Liberté : L’adolescent, le lycéen et, dans notre cas, le jeune étudiant sont-ils, au même titre que l’adulte, réceptifs aux messages des réseaux de recrutement des jihadistes ?
Yazid Haddar : Les politiques suivies par les pouvoirs publics au niveau de l’éducation nationale, de la culture, du social, du juridique… sont imprégnées par l’idéologie identitaire. Ainsi, le projet social, imprégné par la théocratie islamique, est devenu un idéal à atteindre pour beaucoup de nos jeunes. Le psychanalyste, Fathi Benslama, dans son dernier ouvrage Les guerres des subjectivités en Islam (2014), évoque l’agonie de soi ou le soi agonique, qui caractérise, selon lui, l’existence de tant de jeunes musulmans, les rendant aptes à tuer et à se faire tuer.
Un phénomène qui ne peut pas être compris sans l’état de belligérance généralisée entre les détachements subjectifs dont ils sont à la fois les supports et les serviteurs. Donc, les jeunes Algériens ne sont pas immunisés contre cette idéologie, cependant, ils ne souhaitent pas vivre ce que nous avons vécu pendant la décennie noire, car certains en furent témoins. Autrement dit, l’idéologie est fort présente, mais la mettre en pratique prendra un peu plus du temps.

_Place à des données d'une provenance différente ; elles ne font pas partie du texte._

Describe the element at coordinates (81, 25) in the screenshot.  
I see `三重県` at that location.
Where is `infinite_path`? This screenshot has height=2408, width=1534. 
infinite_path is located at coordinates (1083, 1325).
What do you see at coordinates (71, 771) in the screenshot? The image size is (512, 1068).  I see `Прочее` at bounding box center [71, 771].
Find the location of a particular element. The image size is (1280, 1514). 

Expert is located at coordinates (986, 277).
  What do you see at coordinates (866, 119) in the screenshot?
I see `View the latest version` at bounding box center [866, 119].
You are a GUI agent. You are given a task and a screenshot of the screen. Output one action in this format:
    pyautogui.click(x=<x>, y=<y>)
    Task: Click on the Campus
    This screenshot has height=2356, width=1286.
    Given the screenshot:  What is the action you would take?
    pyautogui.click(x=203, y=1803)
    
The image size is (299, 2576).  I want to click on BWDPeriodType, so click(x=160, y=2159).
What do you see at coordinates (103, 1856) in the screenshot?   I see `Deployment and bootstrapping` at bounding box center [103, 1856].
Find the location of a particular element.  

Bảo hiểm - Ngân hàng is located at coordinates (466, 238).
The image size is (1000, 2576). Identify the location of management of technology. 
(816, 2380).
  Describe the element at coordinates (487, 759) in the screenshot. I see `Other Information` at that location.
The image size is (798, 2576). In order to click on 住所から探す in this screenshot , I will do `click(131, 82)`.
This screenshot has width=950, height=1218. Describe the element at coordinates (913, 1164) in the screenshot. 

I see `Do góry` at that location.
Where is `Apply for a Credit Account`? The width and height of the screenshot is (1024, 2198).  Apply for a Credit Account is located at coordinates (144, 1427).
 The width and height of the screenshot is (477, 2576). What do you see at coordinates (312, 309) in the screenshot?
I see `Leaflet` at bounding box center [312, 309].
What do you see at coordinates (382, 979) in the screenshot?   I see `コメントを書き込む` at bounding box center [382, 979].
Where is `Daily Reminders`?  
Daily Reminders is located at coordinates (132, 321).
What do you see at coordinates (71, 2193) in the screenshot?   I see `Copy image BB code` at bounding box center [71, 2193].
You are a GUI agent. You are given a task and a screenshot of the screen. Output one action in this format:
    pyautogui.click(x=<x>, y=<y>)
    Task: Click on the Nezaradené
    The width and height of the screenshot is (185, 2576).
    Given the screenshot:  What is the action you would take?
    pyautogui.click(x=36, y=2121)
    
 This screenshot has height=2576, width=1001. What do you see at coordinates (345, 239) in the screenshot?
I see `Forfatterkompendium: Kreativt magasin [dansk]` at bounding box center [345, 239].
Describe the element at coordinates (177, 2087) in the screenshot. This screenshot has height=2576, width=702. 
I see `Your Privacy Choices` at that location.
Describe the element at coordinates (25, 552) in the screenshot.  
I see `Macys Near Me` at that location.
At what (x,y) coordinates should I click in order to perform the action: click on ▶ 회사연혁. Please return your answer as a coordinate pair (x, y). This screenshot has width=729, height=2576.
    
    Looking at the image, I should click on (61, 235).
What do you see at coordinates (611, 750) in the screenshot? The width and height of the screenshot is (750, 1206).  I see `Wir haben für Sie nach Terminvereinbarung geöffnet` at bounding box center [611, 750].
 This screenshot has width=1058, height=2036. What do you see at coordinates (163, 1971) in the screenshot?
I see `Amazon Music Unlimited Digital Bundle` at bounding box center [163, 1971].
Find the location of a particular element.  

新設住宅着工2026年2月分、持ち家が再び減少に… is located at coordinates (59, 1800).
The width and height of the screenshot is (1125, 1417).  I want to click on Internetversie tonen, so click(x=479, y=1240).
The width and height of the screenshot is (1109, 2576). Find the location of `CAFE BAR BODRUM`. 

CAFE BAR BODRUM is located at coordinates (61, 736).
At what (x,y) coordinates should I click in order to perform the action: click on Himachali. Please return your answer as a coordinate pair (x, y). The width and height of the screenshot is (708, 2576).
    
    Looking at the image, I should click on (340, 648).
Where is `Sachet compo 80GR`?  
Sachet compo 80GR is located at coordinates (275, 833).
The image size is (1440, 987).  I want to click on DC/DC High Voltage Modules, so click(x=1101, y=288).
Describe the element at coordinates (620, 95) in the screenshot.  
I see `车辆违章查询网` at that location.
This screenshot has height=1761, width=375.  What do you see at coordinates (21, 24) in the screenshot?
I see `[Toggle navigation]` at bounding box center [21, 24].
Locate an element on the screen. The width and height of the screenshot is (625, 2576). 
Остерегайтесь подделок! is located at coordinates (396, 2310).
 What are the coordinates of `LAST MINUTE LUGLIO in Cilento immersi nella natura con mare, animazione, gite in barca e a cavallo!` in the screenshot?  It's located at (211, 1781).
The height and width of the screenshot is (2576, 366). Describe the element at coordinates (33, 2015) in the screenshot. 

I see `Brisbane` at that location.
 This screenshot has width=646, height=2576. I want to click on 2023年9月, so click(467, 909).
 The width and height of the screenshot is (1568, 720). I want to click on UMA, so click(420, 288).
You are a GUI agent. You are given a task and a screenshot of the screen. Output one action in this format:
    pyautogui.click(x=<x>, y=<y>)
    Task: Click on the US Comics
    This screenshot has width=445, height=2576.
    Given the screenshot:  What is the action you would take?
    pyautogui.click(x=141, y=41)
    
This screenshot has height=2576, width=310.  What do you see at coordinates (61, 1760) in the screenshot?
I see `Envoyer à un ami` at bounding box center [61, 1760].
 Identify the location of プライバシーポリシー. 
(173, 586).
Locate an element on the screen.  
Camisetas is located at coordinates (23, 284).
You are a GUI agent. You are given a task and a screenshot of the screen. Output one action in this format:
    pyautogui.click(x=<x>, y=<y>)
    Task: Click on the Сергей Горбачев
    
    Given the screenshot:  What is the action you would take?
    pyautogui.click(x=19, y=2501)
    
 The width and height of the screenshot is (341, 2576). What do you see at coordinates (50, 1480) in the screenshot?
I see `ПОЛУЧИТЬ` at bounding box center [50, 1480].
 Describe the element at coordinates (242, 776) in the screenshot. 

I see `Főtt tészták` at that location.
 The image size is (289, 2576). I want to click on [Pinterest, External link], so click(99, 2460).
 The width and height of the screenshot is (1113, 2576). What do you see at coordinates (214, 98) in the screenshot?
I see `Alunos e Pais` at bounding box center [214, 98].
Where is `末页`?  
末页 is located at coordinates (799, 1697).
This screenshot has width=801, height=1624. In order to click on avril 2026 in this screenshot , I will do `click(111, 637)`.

La Toile s’avère être un mégasalon de recrutement des candidats au jihad. Au même moment, elle passe pour devenir la première source de documentation pour les élèves et les étudiants dans un système de valeur où le livre n’a pas sa place. Peut-on concilier le côté cour et le côté jardin du Net ?
Oui, nous pouvons les concilier par l’esprit critique. Sauf que ni l’école ni notre culture patriarcale ne permettent de développer ce dernier. Par exemple, la faiblesse de l’enseignement de la philosophie dans les parcours scolaires et universitaires rend la capacité de se remettre en question difficile.
Or, les outils de communication modernes ont été conçus dans un environnement moderne où l’esprit critique est le fondement de la construction de la pensée. Un esprit qui permet de prendre ses distances quand il le faut. Ni les politiques menées ni la société civile n’ont évolué pour faire émerger le libre arbitre, cette condition sine qua non au développement ! Cela dit, nos jeunes sont élevés dans un environnement où la pensée est imprégnée par la religiosité, et les conséquences nous les vivons au quotidien.